### Work task
Please retype the line that contains "Task: Click info icon next to Total available" and all lines that follow it to the end of the entries below, exactly as they stand, with nothing added.

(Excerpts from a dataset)
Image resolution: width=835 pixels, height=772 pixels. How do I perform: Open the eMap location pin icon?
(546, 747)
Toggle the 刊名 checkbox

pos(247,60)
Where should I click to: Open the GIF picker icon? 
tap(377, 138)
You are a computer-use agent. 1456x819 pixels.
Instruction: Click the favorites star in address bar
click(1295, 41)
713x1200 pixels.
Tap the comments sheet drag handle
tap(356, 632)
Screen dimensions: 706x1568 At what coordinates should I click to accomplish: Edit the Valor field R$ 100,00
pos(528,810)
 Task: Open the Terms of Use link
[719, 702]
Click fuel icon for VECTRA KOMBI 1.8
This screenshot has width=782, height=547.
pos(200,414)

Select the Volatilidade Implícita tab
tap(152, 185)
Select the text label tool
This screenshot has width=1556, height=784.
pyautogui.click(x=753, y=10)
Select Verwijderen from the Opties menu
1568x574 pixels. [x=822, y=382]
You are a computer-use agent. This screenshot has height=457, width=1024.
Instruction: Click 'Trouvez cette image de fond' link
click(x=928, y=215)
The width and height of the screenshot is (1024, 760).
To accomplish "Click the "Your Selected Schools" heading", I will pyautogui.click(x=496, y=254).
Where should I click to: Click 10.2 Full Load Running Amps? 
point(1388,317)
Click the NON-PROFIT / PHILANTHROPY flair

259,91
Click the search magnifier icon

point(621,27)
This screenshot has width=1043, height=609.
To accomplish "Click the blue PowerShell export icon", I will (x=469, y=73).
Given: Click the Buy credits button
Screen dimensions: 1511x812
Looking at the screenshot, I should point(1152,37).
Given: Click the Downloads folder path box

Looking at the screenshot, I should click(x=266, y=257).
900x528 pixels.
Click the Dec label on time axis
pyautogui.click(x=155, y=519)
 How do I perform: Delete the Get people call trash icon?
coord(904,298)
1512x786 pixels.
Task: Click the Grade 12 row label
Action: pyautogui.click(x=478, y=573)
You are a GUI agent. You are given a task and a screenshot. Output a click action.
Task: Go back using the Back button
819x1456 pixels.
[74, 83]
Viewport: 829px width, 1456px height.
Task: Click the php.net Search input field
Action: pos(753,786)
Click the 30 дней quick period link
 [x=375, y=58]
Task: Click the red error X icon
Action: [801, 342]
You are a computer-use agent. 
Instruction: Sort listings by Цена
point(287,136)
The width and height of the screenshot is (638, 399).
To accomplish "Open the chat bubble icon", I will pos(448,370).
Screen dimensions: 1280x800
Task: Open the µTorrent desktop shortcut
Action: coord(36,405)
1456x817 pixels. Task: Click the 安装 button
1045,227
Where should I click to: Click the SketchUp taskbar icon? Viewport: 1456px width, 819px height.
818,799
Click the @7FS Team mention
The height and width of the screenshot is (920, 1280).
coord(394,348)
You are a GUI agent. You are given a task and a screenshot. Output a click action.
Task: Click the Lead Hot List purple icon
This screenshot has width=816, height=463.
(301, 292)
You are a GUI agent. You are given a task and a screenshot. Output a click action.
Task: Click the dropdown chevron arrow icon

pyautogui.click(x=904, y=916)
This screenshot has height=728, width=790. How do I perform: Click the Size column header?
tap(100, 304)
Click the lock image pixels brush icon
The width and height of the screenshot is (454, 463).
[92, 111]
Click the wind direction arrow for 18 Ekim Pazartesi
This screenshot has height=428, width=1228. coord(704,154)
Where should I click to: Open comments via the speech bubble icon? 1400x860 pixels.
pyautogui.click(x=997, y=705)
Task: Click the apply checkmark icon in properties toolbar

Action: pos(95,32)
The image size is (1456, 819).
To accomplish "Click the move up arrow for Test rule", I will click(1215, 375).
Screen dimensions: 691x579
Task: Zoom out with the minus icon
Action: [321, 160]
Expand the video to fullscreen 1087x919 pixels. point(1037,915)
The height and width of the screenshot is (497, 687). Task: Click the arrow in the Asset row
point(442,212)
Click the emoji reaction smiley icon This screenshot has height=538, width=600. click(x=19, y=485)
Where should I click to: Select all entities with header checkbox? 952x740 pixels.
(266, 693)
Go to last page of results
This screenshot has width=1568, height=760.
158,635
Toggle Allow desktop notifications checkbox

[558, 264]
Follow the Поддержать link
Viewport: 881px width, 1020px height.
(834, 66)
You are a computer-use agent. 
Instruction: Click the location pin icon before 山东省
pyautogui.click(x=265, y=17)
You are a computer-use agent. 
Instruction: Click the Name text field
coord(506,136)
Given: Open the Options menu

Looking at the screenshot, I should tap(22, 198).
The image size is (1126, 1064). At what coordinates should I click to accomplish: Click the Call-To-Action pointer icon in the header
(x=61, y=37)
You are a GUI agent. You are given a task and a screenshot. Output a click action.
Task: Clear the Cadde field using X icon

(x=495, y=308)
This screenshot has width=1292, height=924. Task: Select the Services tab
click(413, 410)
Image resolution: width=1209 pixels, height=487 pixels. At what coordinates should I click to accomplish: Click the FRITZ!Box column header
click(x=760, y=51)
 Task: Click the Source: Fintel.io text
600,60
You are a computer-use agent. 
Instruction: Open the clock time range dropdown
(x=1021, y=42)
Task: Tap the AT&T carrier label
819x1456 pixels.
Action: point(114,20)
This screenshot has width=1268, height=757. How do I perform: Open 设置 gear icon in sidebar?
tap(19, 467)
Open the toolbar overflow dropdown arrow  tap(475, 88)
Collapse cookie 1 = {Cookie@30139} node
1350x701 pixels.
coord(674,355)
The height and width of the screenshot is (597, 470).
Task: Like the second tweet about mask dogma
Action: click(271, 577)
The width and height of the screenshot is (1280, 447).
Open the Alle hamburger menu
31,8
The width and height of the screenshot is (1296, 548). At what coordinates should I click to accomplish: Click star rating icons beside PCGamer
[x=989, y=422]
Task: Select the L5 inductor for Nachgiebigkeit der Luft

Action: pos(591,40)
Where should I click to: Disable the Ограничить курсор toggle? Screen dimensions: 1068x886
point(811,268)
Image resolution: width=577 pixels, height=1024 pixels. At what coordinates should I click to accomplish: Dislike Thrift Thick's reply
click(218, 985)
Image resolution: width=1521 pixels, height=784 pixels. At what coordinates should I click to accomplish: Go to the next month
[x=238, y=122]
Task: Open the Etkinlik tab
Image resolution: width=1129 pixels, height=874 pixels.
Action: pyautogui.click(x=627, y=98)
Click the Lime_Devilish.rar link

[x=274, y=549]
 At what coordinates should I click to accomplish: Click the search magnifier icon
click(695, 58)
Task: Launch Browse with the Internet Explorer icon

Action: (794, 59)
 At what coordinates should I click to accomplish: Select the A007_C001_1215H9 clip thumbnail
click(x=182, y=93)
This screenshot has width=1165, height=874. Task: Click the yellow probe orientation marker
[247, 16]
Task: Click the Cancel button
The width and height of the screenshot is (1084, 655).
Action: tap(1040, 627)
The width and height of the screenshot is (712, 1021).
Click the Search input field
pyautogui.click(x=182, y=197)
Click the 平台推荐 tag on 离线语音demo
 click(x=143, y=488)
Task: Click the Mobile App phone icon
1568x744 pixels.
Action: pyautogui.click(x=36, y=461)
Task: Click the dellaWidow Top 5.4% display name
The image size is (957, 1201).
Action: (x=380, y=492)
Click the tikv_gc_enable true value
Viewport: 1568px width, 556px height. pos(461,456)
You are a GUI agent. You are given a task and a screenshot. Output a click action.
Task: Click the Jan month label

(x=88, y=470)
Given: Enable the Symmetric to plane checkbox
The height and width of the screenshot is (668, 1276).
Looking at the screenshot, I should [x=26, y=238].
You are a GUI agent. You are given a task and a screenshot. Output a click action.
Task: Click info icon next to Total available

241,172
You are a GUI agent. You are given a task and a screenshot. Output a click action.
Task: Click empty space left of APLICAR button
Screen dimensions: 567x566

### Response below
Task: Click info icon next to Total available

241,172
You are a GUI agent. You are given a task and a screenshot. Output a click action.
Task: Click empty space left of APLICAR button
Screen dimensions: 567x566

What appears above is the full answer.